▶ **Requirement 1**
Answer these questions using the album review.
(a) In what year was Williams nominated for the Mercury Prize?
(b) In which city is Williams based?
(c) Who remixed the album?
▶ **Requirement 2**
Continue the album review from its last sentence.
Segment Start: Document passage
Despite a Mercury Prize nomination in 2005 Williams operates just below the radar of the wider public, a state of affairs that seems suited to her low-key musical style. It also gives her freedom to make the music she chooses, which has always involved both solo work and collaborations. The Pond is an album and band, although something of a long distance one, involving experience session players Simon Edwards and Ginny Clee in North London, Williams in Newcastle, and an internet connection in between.

Remixed by Portishead’s Adrian Utley, the album is an intriguing proposition. The Pond described as “a democratic mud-pit”, which sounds like a much messier version of the usual sand-pit, full of protean creation and lurching, shapeless forms. Despite some unexpected rap, it’s really not like that. This is a very polished record, buffed to a sheen in a way that is very reminiscent of the 1990s. It’s also a supremely low tempo record, with an icy chill-out vibe that suggests someone’s found their Herbaliser records. Inevitably, the success of the exercise depends to a great extent on how much you love trip-hop. However, stand-out tracks transcend the horizontal groove, and purvey some welcome menace.
Segment End: Document passage
Segment Start: Dataset extract
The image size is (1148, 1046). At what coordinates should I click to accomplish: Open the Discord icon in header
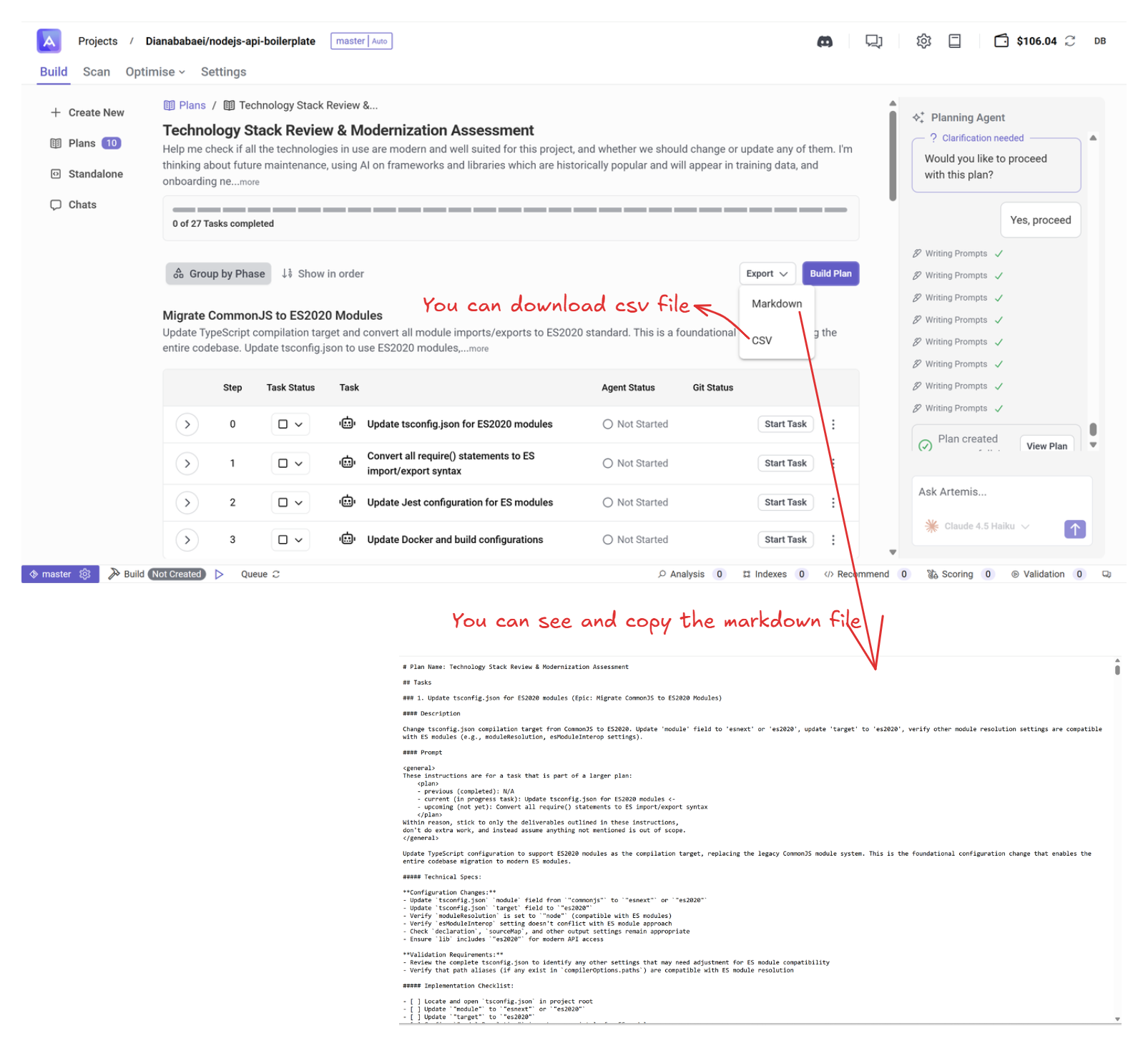pyautogui.click(x=825, y=41)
Segment End: Dataset extract
▶ **Final answer 1**
(a) 2005
(b) Newcastle
(c) Portishead's Adrian Utley

▶ **Final answer 2**
‘Carved’, the opener, has slinky, swampy guitar and the promising first lines “If all I am is blood and bone / where’s the good in us?”  It is definitely about doing wrong and, although it’s never precisely defined, Williams tells us “Morals taste like liquorice / dark and strong and sweet / chewed them up and spat them out / but they’re sticking to my teeth.”  This is a close cousin to PJ Harvey’s ‘Down By the River’, and it augers well.

In a similar vein, ‘Circle Round A Tree’, despite the press release’s claims that it has a ‘sunny, laid back disposition’ is equally sinister.  The nursery rhyme feel captures the strangeness of folk tunes such as ‘She Moves Through the Fair’, which recount mysterious and alarming events in a way that defies explanation sing cheerfully of things that seems anything but cheerful. The song repeats patterns of love and hate recurring throughout time. The spoken word finale, sounding like a rap delivered by Vashti Bunyan, is more of an acquired taste.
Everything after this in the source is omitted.